_What is expected:_ Print the first line of the data below and every one after it, through the line containing "Click the number", exactly as written.

=== Section Start ===

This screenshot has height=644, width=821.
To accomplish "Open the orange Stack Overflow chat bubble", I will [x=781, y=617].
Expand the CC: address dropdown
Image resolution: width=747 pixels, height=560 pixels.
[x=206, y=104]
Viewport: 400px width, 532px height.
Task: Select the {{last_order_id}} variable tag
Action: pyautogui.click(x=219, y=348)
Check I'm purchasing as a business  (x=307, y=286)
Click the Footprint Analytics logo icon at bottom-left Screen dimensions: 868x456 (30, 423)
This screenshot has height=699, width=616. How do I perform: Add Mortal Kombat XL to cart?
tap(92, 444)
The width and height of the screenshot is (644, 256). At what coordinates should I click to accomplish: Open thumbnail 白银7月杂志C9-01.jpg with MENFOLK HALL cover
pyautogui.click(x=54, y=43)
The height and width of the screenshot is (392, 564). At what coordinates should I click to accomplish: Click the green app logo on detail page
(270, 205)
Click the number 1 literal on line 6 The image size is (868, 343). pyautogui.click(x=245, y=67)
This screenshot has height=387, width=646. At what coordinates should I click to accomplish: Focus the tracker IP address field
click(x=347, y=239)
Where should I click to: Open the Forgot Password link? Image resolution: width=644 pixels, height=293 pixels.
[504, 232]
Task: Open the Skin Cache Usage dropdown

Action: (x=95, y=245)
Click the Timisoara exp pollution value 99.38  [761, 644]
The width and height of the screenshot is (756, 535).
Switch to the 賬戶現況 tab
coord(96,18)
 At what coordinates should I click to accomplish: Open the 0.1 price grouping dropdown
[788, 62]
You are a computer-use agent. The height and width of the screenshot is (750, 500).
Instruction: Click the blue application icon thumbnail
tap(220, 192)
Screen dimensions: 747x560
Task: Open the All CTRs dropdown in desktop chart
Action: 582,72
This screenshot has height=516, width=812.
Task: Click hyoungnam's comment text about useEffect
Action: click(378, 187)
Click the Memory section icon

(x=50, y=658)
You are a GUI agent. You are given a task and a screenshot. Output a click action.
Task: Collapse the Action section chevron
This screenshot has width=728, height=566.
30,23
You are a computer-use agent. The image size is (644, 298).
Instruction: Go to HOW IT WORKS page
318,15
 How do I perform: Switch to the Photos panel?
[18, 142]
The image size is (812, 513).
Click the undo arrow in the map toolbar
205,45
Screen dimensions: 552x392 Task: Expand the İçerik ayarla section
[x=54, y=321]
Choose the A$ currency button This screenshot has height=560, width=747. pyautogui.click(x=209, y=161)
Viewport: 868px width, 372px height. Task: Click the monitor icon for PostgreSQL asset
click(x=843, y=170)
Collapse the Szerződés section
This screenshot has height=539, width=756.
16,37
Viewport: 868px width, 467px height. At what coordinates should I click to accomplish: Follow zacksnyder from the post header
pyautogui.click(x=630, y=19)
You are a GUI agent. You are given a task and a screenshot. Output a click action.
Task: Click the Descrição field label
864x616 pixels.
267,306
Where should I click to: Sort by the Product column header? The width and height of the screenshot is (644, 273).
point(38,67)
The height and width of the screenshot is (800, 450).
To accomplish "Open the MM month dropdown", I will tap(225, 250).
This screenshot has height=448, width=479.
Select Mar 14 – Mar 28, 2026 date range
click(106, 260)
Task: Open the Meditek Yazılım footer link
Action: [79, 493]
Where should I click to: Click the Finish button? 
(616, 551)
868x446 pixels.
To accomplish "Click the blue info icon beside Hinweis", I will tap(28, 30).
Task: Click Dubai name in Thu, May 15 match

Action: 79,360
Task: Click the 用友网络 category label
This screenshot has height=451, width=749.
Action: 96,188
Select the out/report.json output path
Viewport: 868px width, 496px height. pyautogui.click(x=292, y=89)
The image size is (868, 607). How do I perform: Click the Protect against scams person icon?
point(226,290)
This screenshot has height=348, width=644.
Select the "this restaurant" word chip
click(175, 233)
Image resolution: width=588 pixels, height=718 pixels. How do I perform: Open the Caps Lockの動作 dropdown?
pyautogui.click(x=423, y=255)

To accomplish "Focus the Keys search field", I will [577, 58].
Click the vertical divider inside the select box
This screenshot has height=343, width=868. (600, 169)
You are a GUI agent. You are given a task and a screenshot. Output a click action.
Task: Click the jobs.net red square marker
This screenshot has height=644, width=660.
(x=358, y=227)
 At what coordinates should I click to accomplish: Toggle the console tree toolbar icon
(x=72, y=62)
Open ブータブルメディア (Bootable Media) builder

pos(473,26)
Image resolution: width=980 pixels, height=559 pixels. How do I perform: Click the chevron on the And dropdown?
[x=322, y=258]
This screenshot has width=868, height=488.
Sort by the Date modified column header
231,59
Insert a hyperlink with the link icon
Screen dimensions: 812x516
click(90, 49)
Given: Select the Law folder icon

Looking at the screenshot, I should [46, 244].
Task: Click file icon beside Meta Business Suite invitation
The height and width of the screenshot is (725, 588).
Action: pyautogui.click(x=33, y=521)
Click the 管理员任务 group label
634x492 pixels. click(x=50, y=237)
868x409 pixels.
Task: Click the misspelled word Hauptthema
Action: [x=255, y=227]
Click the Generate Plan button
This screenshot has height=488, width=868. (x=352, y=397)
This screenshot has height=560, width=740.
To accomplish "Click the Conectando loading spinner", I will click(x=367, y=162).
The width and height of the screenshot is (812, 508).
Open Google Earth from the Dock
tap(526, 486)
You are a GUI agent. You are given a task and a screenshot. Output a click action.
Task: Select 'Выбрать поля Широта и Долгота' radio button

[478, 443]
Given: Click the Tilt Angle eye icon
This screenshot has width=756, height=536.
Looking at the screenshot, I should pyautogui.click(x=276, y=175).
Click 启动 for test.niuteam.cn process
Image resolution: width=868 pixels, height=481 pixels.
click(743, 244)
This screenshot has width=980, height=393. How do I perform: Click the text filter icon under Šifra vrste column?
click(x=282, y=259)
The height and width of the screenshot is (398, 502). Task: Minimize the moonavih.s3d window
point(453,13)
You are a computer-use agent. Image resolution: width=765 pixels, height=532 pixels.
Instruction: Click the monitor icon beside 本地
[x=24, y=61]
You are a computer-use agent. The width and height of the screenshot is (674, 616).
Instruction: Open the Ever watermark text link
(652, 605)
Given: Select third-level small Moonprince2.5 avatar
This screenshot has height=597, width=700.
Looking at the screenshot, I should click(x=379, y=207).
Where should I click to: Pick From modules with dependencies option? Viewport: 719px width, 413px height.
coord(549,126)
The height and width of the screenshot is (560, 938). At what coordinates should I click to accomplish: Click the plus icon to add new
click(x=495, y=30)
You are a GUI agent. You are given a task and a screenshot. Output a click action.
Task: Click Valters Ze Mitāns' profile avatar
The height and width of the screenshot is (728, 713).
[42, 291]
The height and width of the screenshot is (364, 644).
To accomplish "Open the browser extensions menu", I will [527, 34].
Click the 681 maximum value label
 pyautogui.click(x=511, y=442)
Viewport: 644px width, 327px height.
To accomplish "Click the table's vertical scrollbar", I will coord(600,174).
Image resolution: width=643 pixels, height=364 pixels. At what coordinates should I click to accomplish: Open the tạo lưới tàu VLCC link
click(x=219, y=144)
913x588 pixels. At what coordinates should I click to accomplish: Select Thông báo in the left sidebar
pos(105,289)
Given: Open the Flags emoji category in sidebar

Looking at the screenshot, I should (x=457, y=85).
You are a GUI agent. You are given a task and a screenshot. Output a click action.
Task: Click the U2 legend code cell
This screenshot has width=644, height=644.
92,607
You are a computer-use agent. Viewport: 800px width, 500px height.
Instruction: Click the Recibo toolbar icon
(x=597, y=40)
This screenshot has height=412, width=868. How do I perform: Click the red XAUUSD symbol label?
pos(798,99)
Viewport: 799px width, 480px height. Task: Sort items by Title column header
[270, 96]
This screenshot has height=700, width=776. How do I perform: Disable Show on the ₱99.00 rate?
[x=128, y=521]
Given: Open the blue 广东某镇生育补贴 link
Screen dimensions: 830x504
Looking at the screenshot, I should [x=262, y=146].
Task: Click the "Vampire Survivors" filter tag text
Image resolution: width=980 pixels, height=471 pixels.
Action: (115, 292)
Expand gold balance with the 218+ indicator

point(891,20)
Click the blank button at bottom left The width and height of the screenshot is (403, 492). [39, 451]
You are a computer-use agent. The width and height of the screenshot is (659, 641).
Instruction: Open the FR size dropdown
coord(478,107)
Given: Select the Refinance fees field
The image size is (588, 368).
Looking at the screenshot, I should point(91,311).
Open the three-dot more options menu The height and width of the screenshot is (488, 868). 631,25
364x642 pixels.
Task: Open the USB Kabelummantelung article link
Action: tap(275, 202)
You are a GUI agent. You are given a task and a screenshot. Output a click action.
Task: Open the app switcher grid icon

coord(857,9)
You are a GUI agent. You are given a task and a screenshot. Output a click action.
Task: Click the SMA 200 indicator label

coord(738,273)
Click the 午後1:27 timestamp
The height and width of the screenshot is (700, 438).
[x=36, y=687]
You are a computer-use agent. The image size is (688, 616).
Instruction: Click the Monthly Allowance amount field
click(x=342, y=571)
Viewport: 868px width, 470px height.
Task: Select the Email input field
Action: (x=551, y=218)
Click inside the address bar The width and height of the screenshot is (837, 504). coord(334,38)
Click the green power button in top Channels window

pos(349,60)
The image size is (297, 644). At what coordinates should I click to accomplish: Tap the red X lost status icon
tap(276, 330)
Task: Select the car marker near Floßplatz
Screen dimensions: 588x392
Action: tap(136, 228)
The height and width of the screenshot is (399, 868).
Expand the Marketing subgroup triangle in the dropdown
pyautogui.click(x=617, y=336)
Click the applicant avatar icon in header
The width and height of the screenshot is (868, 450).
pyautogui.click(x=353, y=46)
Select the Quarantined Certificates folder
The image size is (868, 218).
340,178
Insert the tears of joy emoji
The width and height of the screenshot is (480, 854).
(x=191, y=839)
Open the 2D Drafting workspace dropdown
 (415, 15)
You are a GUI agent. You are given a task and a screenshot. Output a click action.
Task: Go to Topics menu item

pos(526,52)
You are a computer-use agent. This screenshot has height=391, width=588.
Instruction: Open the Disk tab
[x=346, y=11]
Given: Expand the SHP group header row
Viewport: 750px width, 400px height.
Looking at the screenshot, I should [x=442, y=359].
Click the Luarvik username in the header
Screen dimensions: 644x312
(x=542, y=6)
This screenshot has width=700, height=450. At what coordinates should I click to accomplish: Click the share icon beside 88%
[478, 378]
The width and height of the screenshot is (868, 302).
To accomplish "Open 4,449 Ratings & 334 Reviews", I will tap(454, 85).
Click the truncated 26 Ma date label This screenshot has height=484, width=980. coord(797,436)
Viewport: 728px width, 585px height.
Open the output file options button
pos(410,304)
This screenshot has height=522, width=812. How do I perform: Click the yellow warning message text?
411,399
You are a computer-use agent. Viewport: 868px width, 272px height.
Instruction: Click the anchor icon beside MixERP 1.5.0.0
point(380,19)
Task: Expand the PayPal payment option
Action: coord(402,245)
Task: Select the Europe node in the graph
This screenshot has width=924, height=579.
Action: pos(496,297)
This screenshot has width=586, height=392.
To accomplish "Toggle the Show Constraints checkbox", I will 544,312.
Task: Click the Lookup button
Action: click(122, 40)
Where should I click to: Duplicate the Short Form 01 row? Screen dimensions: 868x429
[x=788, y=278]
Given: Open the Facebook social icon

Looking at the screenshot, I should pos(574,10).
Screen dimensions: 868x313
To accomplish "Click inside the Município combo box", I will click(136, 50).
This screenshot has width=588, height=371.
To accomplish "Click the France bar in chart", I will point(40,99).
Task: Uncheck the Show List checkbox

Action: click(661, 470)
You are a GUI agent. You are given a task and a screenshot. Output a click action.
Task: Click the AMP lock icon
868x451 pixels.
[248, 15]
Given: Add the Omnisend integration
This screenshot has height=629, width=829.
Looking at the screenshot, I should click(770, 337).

=== Section End ===

_Problem solution:_
This screenshot has height=644, width=821.
To accomplish "Open the orange Stack Overflow chat bubble", I will [x=781, y=617].
Expand the CC: address dropdown
Image resolution: width=747 pixels, height=560 pixels.
[x=206, y=104]
Viewport: 400px width, 532px height.
Task: Select the {{last_order_id}} variable tag
Action: pyautogui.click(x=219, y=348)
Check I'm purchasing as a business  (x=307, y=286)
Click the Footprint Analytics logo icon at bottom-left Screen dimensions: 868x456 (30, 423)
This screenshot has height=699, width=616. How do I perform: Add Mortal Kombat XL to cart?
tap(92, 444)
The width and height of the screenshot is (644, 256). At what coordinates should I click to accomplish: Open thumbnail 白银7月杂志C9-01.jpg with MENFOLK HALL cover
pyautogui.click(x=54, y=43)
The height and width of the screenshot is (392, 564). At what coordinates should I click to accomplish: Click the green app logo on detail page
(270, 205)
Click the number 1 literal on line 6 The image size is (868, 343). pyautogui.click(x=245, y=67)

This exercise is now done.